'''

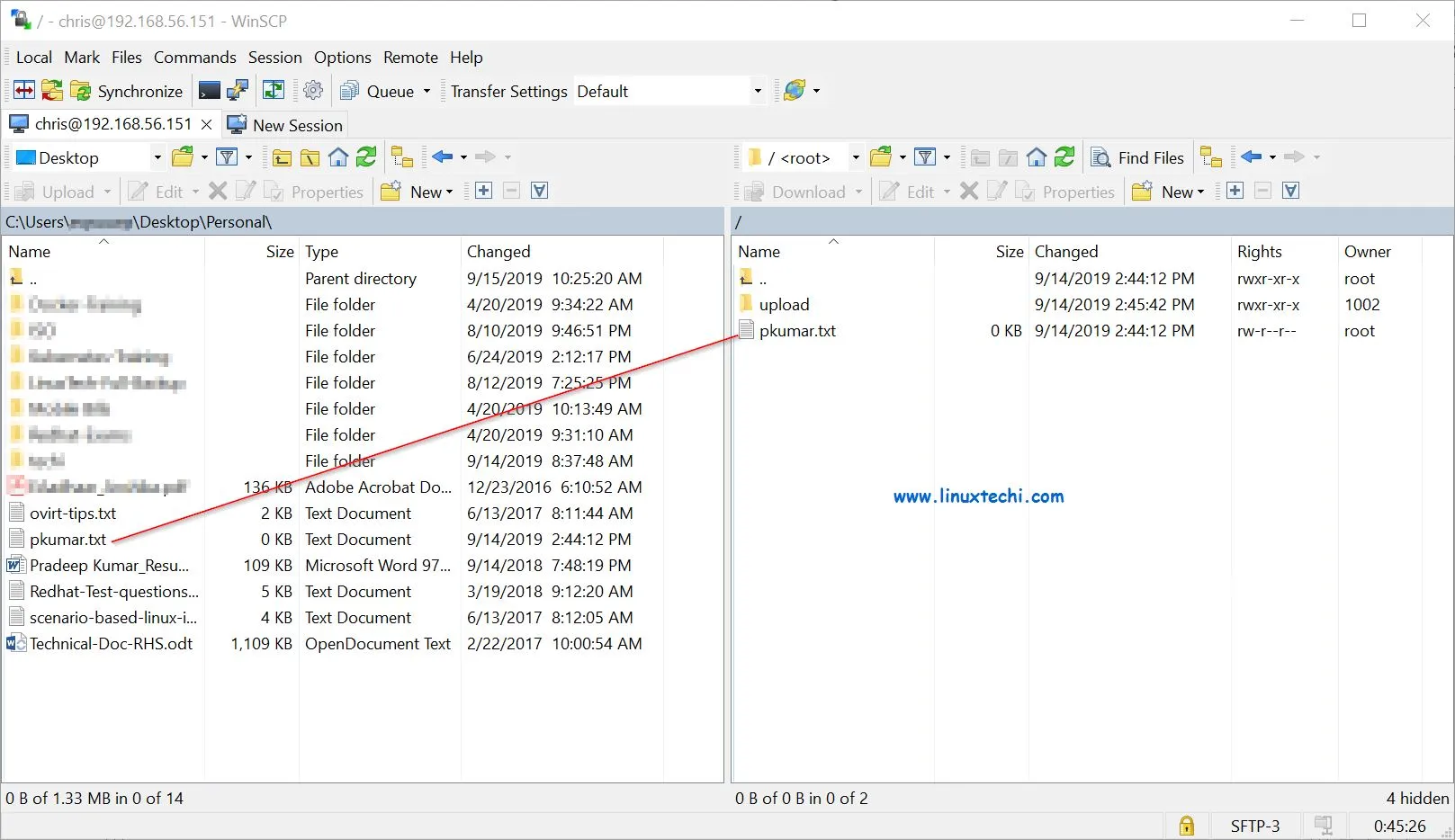Viewport: 1455px width, 840px height.
Task: Expand the local Desktop drive dropdown
Action: pos(157,157)
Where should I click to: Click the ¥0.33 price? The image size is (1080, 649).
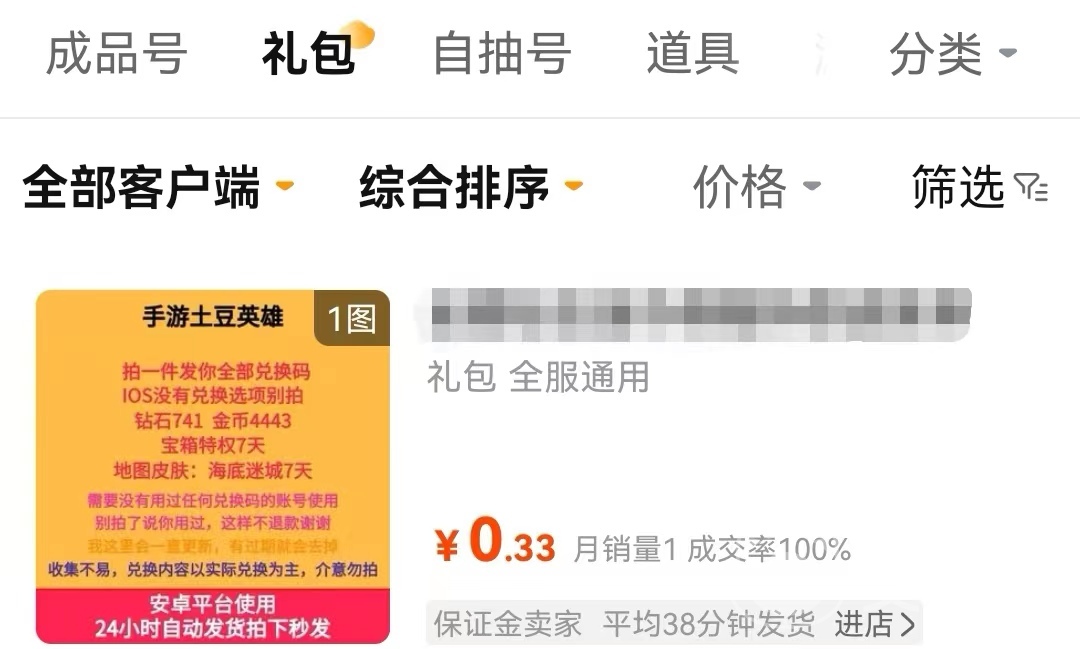click(495, 542)
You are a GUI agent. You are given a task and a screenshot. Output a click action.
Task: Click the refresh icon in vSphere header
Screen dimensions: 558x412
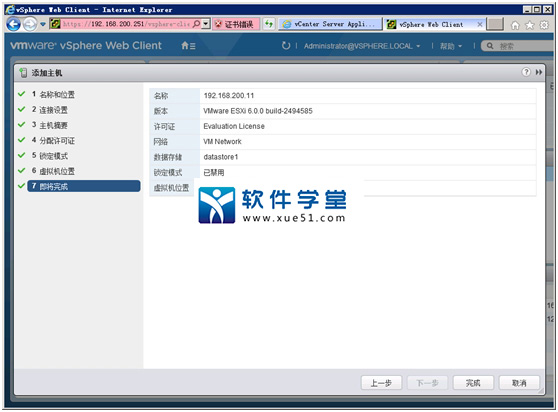point(286,46)
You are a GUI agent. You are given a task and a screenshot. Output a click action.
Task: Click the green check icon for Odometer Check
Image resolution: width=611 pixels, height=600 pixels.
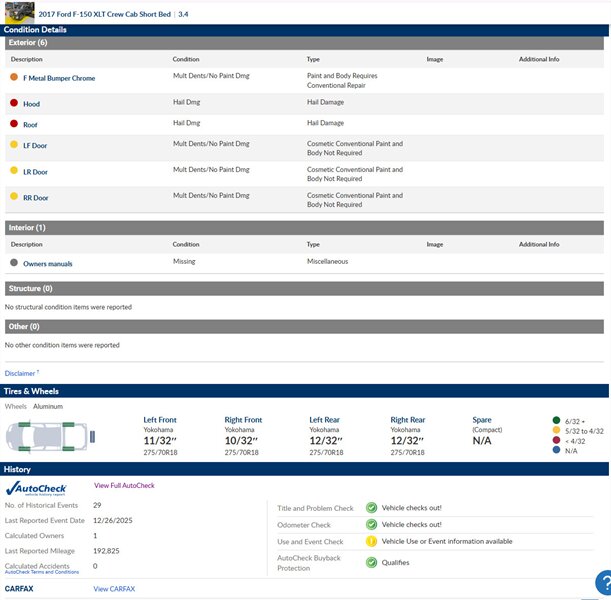tap(371, 525)
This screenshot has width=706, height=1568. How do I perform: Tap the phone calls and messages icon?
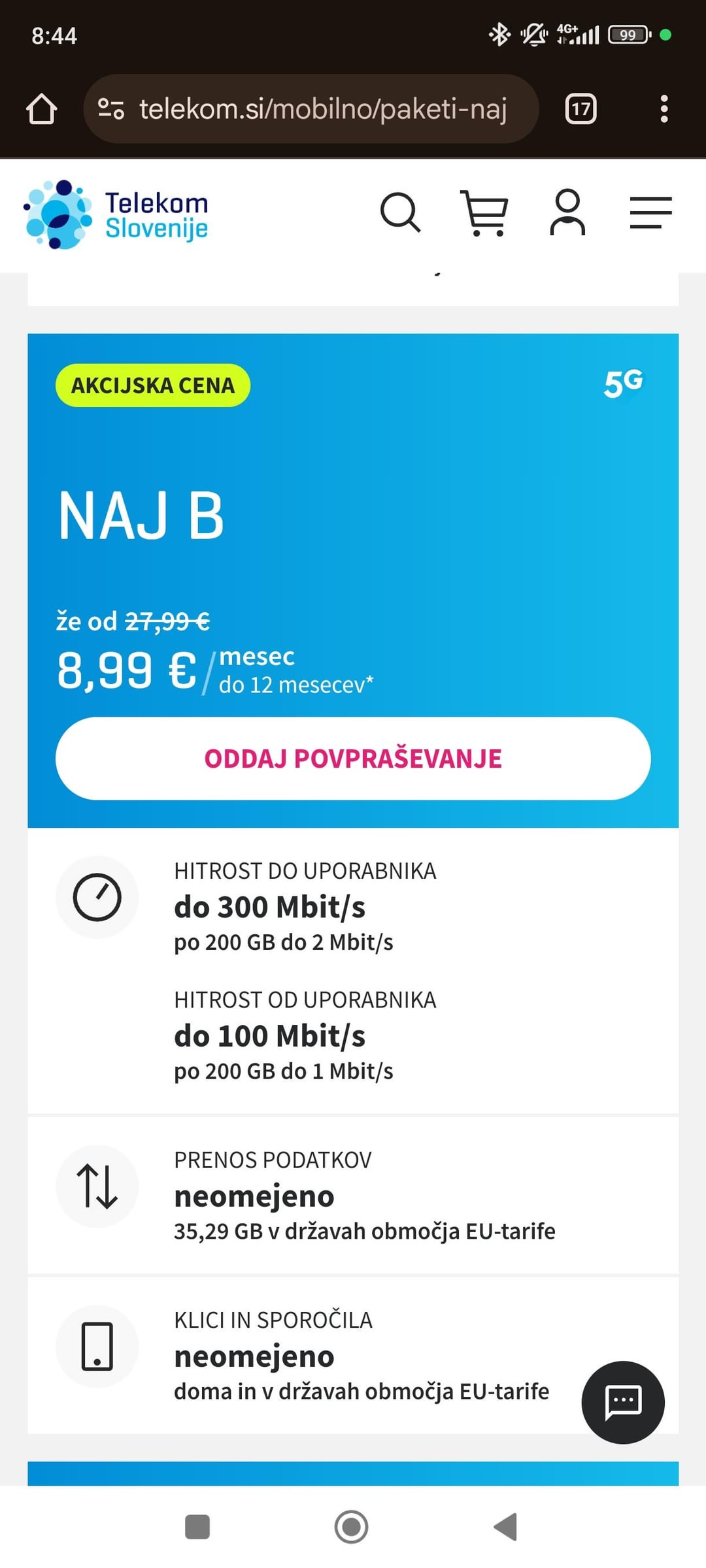[97, 1347]
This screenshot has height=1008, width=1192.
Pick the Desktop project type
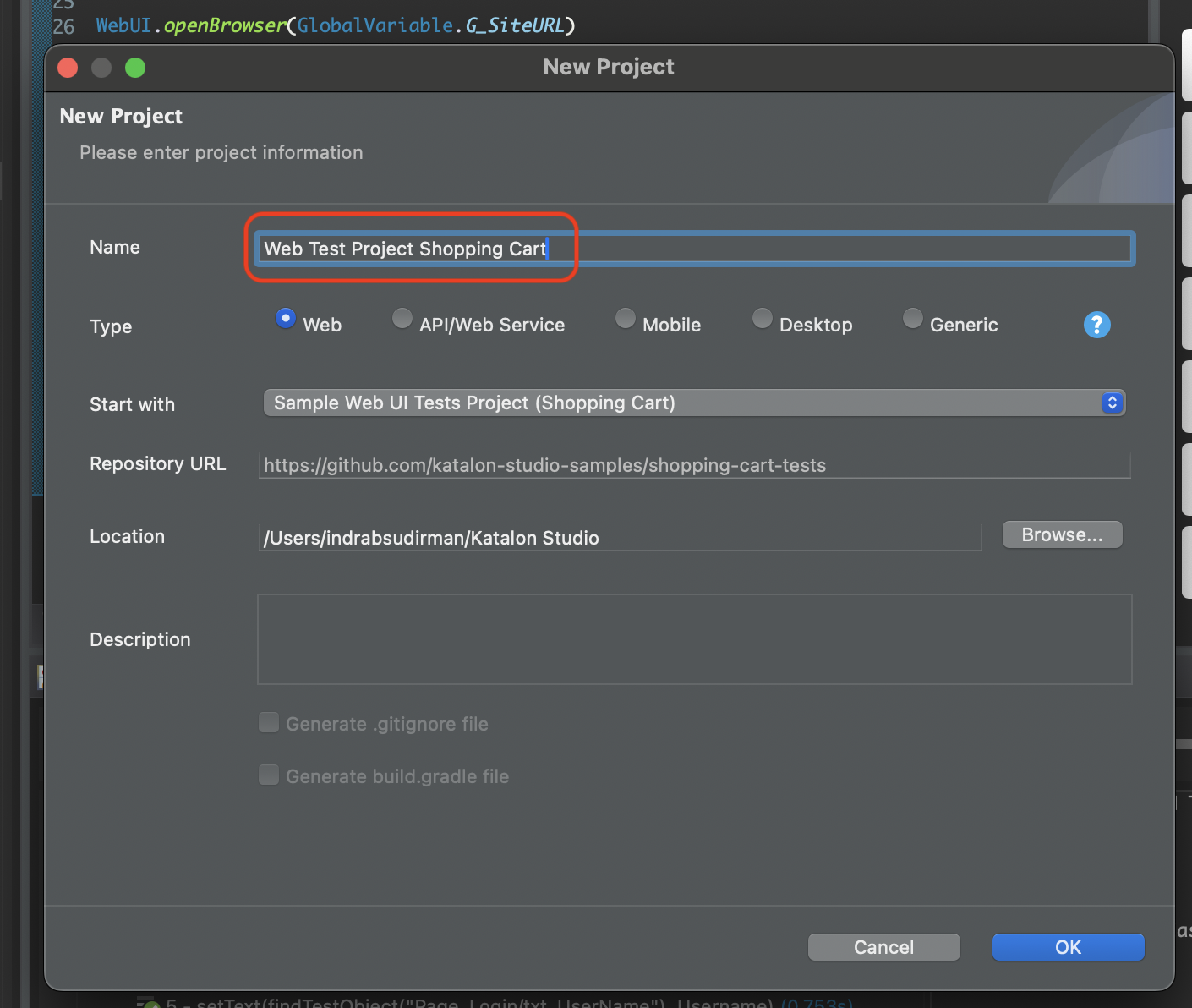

'''

Output exactly the lines above, from the line with "Where should I" to the line with "Task: Click the green", both included; skip the pictures.

> _ANSWER SECTION_:
Where should I click to: Click the ¥0.33 price? The image size is (1080, 649).
click(495, 542)
You are a GUI agent. You are given a task and a screenshot. Output a click action.
Task: Click the refresh icon in vSphere header
Screen dimensions: 558x412
point(286,46)
You are a GUI agent. You are given a task and a screenshot. Output a click action.
Task: Click the green check icon for Odometer Check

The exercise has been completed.